What you have to do » Reply with every entry, repeated exactly as given.
---- Information shown
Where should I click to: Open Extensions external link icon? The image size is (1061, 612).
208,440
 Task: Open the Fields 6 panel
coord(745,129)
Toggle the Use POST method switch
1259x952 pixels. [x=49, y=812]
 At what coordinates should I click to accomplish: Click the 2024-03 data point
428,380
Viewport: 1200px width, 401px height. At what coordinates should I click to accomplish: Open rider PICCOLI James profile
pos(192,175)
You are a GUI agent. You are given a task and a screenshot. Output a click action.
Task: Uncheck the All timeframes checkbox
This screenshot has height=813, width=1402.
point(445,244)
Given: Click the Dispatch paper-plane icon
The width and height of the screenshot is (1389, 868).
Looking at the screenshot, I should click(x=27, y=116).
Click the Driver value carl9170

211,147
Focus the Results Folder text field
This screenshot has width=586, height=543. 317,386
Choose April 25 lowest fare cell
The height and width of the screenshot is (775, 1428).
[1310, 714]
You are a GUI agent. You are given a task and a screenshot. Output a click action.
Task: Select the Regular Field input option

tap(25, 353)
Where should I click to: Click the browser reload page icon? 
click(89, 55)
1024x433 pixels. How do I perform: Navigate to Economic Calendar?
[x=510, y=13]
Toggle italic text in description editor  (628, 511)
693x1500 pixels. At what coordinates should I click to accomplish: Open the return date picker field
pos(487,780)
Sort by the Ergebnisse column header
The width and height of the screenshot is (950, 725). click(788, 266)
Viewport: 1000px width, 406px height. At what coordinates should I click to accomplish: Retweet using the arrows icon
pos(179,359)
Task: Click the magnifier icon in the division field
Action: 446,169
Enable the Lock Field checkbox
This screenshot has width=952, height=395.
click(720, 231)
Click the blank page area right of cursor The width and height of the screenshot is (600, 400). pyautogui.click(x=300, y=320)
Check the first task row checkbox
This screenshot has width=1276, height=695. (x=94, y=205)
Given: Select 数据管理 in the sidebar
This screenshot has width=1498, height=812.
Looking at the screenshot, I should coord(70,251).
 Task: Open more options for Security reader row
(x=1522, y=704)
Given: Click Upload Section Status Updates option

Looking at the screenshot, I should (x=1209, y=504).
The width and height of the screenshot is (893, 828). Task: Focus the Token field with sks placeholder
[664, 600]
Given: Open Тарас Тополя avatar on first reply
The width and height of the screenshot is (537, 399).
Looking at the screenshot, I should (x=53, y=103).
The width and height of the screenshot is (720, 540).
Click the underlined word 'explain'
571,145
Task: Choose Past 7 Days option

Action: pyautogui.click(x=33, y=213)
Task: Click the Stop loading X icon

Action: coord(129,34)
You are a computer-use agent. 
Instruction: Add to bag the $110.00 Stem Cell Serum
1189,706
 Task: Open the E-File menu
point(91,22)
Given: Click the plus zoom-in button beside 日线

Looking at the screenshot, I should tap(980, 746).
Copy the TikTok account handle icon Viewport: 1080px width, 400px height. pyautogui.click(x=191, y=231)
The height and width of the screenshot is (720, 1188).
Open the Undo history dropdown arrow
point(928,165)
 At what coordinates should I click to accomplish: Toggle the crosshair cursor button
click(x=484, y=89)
--------
Your solution »
Where should I click to: Open Extensions external link icon? The image size is (1061, 612).
208,440
 Task: Open the Fields 6 panel
coord(745,129)
Toggle the Use POST method switch
1259x952 pixels. [x=49, y=812]
 At what coordinates should I click to accomplish: Click the 2024-03 data point
428,380
Viewport: 1200px width, 401px height. At what coordinates should I click to accomplish: Open rider PICCOLI James profile
pos(192,175)
You are a GUI agent. You are given a task and a screenshot. Output a click action.
Task: Uncheck the All timeframes checkbox
This screenshot has height=813, width=1402.
point(445,244)
Given: Click the Dispatch paper-plane icon
The width and height of the screenshot is (1389, 868).
Looking at the screenshot, I should click(x=27, y=116).
Click the Driver value carl9170

211,147
Focus the Results Folder text field
This screenshot has width=586, height=543. 317,386
Choose April 25 lowest fare cell
The height and width of the screenshot is (775, 1428).
[1310, 714]
You are a GUI agent. You are given a task and a screenshot. Output a click action.
Task: Select the Regular Field input option

tap(25, 353)
Where should I click to: Click the browser reload page icon? 
click(89, 55)
1024x433 pixels. How do I perform: Navigate to Economic Calendar?
[x=510, y=13]
Toggle italic text in description editor  (628, 511)
693x1500 pixels. At what coordinates should I click to accomplish: Open the return date picker field
pos(487,780)
Sort by the Ergebnisse column header
The width and height of the screenshot is (950, 725). click(788, 266)
Viewport: 1000px width, 406px height. At what coordinates should I click to accomplish: Retweet using the arrows icon
pos(179,359)
Task: Click the magnifier icon in the division field
Action: 446,169
Enable the Lock Field checkbox
This screenshot has width=952, height=395.
click(720, 231)
Click the blank page area right of cursor The width and height of the screenshot is (600, 400). pyautogui.click(x=300, y=320)
Check the first task row checkbox
This screenshot has width=1276, height=695. (x=94, y=205)
Given: Select 数据管理 in the sidebar
This screenshot has width=1498, height=812.
Looking at the screenshot, I should coord(70,251).
 Task: Open more options for Security reader row
(x=1522, y=704)
Given: Click Upload Section Status Updates option

Looking at the screenshot, I should (x=1209, y=504).
The width and height of the screenshot is (893, 828). Task: Focus the Token field with sks placeholder
[664, 600]
Given: Open Тарас Тополя avatar on first reply
The width and height of the screenshot is (537, 399).
Looking at the screenshot, I should (x=53, y=103).
The width and height of the screenshot is (720, 540).
Click the underlined word 'explain'
571,145
Task: Choose Past 7 Days option

Action: pyautogui.click(x=33, y=213)
Task: Click the Stop loading X icon

Action: coord(129,34)
You are a computer-use agent. 
Instruction: Add to bag the $110.00 Stem Cell Serum
1189,706
 Task: Open the E-File menu
point(91,22)
Given: Click the plus zoom-in button beside 日线

Looking at the screenshot, I should tap(980, 746).
Copy the TikTok account handle icon Viewport: 1080px width, 400px height. pyautogui.click(x=191, y=231)
The height and width of the screenshot is (720, 1188).
Open the Undo history dropdown arrow
point(928,165)
 At what coordinates should I click to accomplish: Toggle the crosshair cursor button
click(x=484, y=89)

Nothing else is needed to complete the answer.